General Description

Body dark greyish-brown, off-white breast with obvious brown scalloped pattern. Throat and face in front of and around eyes off-white with top of head rufous (reddish). Eyes red. Legs and feet brown to grey-brown. Tail long. Body up to 27.5 cm long.


Rufous Bristlebirds are poor flyers and are usually found only on the ground. They are normally seen on their own but occasionally in pairs. When disturbed a Rufous Bristlebird will run away quickly with its tail held up. They breed between August and January, laying two eggs in dome-shaped nests.

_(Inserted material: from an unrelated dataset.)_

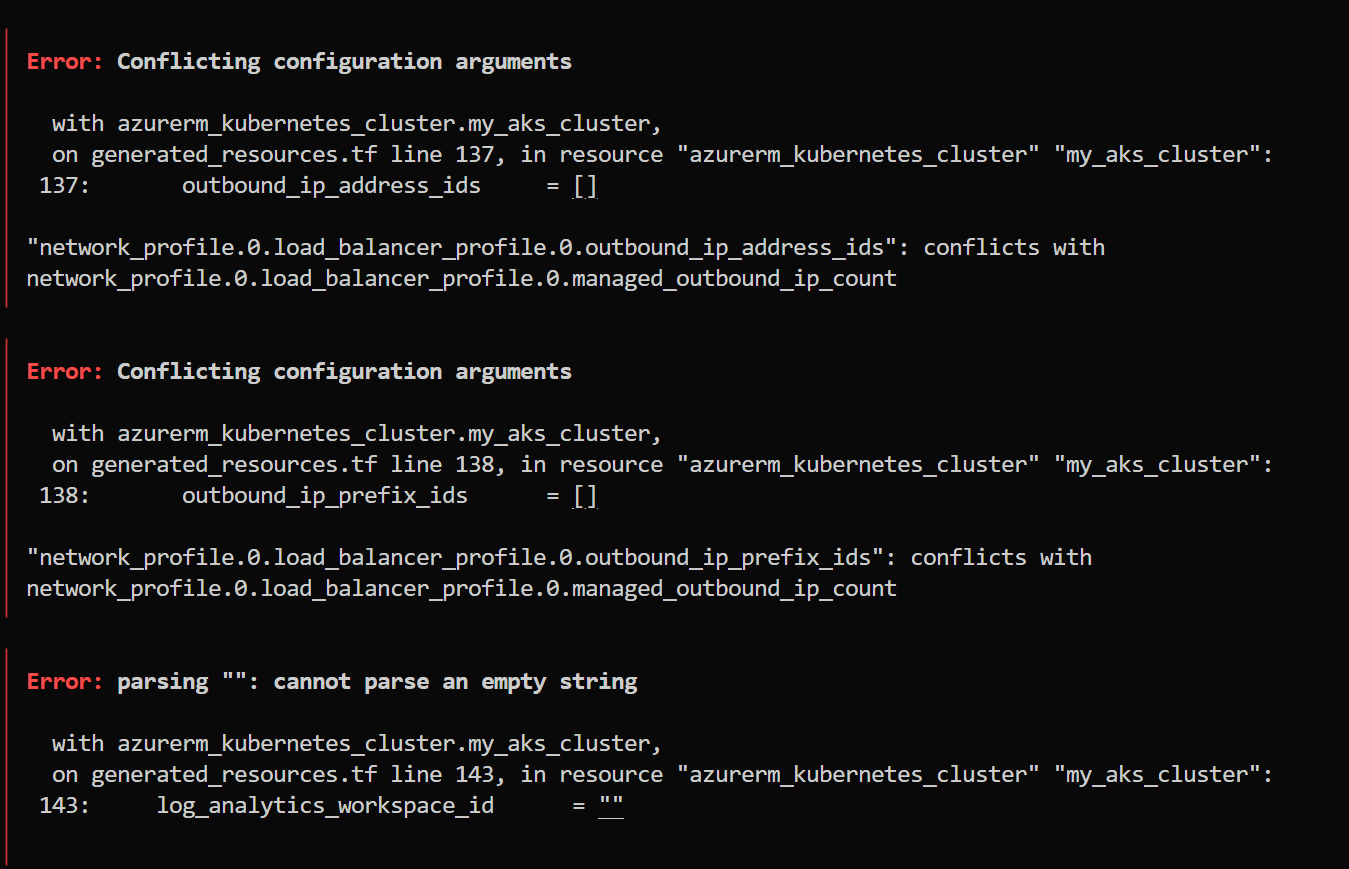
Task: Click the outbound_ip_address_ids argument name
Action: tap(331, 186)
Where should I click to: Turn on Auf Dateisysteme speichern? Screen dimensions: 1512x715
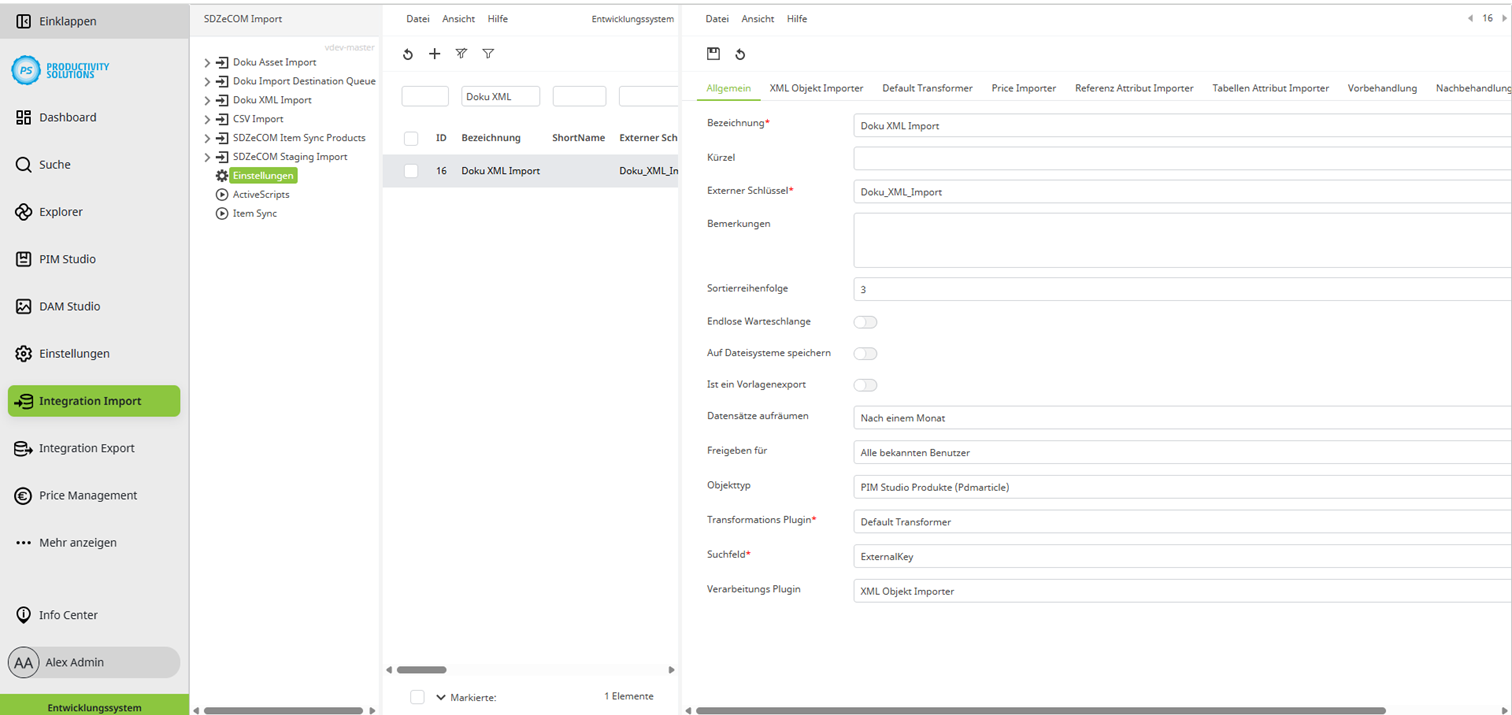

These nests are made from grass and twigs and are built close to the ground, often in tussocks or low shrubs. Rufous Bristlebirds forage mostly on the ground, where they feed on invertebrates, fruits and seeds. Currently, there are two subspecies of Rufous Bristlebird (Dasyornis broadbenti broadbenti and D. broadbenti caryochrous) which are both threatened, largely due to habitat loss. A third subspecies (D. broadbenti litoralis) is believed extinct as it has not been recorded since 1906. Dasyornis broadbenti caryochrous only lives in Victoria in the Otways region.


Southeast mainland Australia within 40km of the coast; between the mouth of the Murray River (South Australia) and Anglesea (Victoria).


Coastal scrubland, heathland and forest, particularly in grass, thickets and shrubs.